START Listed records

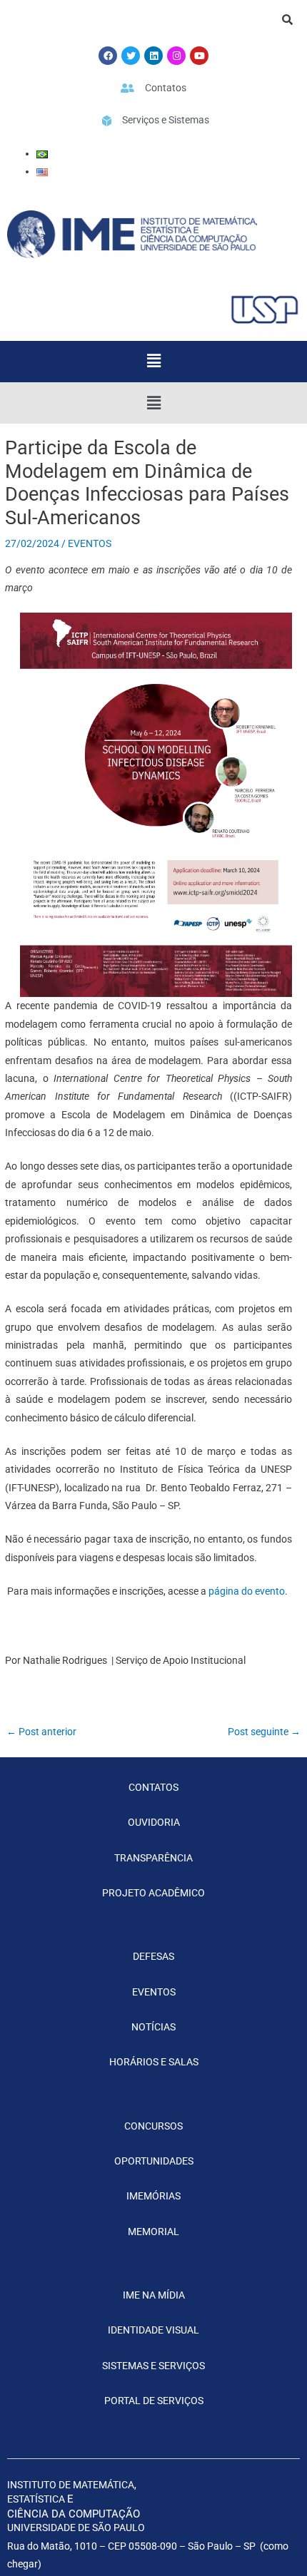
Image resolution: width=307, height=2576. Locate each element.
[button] (153, 361)
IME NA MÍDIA (154, 2295)
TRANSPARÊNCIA (153, 1858)
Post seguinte (264, 1731)
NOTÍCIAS (153, 2027)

END Listed records

Line by line, write out the material exactly, leaving the images out.

**The answer**
Image resolution: width=307, height=2576. Locate each element.
[button] (153, 361)
IME NA MÍDIA (154, 2295)
TRANSPARÊNCIA (153, 1858)
Post seguinte (264, 1731)
NOTÍCIAS (153, 2027)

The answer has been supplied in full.